2007 Taiwanese-Chinese-Hong Kong film by Alexi Tan

Blood Brothers (天堂口 (Tiān táng kǒu, Gate of Heaven)) is a 2007 drama film directed by Alexi Tan and starring Daniel Wu, Shu Qi, Sun Honglei, Liu Ye and Tony Yang. The film is co-produced by Taiwan, China, and Hong Kong.

==Plot==
The film deals with three friends who move from the countryside to 1930s Shanghai to work with the criminal underworld. In Shanghai, the friends become involved in a dangerous love triangle.

==Cast==
- Daniel Wu as Fung
- Liu Ye as Kang
- Tony Yang as Xiao Hu
- Shu Qi as Lulu
- Chang Chen as Mark
- Li Xiaolu as Su Zhen
- Sun Honglei as Boss Hong
- Zhao Jun
- Zhang Dianlun
- Jet Li

==Influences==
Blood Brothers is Alexi Tan's first feature film, though Tan has referred to it as "a combination of all my collaborators' work" including costume designer Tim Yip, cinematographer Michel Taburiaux, and of course producer John Woo.

Tan has stated that he draws upon his upbringing as an overseas Chinese, such that his vision of China and Chinese society will at once be Chinese and at the same time "different.". Tan notes that his film is an attempt to combine Eastern and Western influences, in that it is his attempt to transport the style of classic westerns, in particular those of Sergio Leone and Sam Peckinpah, into the setting of 1930s Shanghai.

==Production history==
The idea for Blood Brothers first began to gain traction when producers John Woo and Terence Chang watched Tan's Double Blade, a music video starring Taiwanese pop star Jay Chou, and contacted Tan expressing interest in producing a feature-length film with the young director. Up to this point, Tan had worked primarily as a fashion photographer. It was co-produced by the Taiwanese production company CMC Entertainment, the mainland Chinese Sil-Metropole Organisation, Terence Chang's Lion Rock Productions and Hong Kong film director John Woo, and is Woo's first time as producer of another director's film.

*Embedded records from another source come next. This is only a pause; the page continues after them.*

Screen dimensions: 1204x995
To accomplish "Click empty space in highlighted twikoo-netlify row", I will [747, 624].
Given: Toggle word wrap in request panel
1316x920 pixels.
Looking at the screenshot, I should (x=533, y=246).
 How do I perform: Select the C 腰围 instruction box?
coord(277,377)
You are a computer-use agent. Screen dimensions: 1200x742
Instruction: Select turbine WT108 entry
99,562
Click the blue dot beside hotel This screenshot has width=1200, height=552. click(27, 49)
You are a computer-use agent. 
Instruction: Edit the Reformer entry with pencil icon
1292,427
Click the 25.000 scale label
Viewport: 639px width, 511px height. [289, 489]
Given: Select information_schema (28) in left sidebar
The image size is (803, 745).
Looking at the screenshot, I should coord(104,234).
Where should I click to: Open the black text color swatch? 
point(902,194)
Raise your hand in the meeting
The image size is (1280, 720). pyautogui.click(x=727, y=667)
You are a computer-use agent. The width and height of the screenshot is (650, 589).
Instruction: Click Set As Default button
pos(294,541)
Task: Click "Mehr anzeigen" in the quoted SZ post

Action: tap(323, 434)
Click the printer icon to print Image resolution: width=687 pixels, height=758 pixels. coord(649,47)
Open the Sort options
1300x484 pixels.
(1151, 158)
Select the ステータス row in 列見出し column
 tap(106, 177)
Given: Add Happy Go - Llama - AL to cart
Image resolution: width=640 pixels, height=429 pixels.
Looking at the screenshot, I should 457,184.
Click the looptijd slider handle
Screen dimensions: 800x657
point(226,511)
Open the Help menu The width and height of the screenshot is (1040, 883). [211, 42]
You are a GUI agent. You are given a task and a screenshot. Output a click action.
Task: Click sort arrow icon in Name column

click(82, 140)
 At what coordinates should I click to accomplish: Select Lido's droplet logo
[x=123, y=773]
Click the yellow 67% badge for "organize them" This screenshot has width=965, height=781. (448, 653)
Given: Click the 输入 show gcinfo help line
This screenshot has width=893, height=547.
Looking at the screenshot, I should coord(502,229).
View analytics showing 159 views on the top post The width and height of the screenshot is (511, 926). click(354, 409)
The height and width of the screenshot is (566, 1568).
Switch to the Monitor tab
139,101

Once Woo and Chang were on board, however, Tan was able to seriously develop his concept for the film. Given Tan's overseas upbringing and lack of Mandarin speaking and writing ability (he was born in Manila and studied in London), the screenplay was originally written in English. As such, Tan collaborated with native Chinese writer, Jiang Dan to translate his film into natural sounding Chinese. Despite Tan's initial concerns that Jiang Dan would not understand the Leone or Peckinpah influences, he later felt that her contributions to the story helped flesh out the film's romantic elements and in particular expanded upon the feminine perspectives of Shu Qi's and Lulu Li's characters.

Shooting of the film took place entirely within China: primarily in Shanghai, and the outlying town of Zhujiajiao. The main set of the "Paradise Club" (the titular club in the Chinese title), was built in the Shanghai Film and TV Studio under the direction of Production Designer Alfred Yau.

Fight choreography, in particular the film's many gun battles, was done by Hong Kong veteran action director Philip Kwok, who was also involved in the action choreography for John Woo's 1992 Hong Kong film Hard Boiled.

==Release==
Blood Brothers was selected to close the 64th Venice International Film Festival on September 8, 2007.

The film should not be confused with The Warlords, a 2007 Hong Kong film/Chinese starring Jet Li, Andy Lau and Takeshi Kaneshiro, that was at one point also called Blood Brothers.

=== Box office ===
Blood Brothers earned $4.23 million at the box office worldwide. In China, the film grossed RMB$12m (approximately $1.60 million) on its opening weekend. In an interview with The Hollywood Reporter, producer Terence Chang reflected on the movie's under-performance in Taiwan and Hong Kong, calling it "extremely disappointing".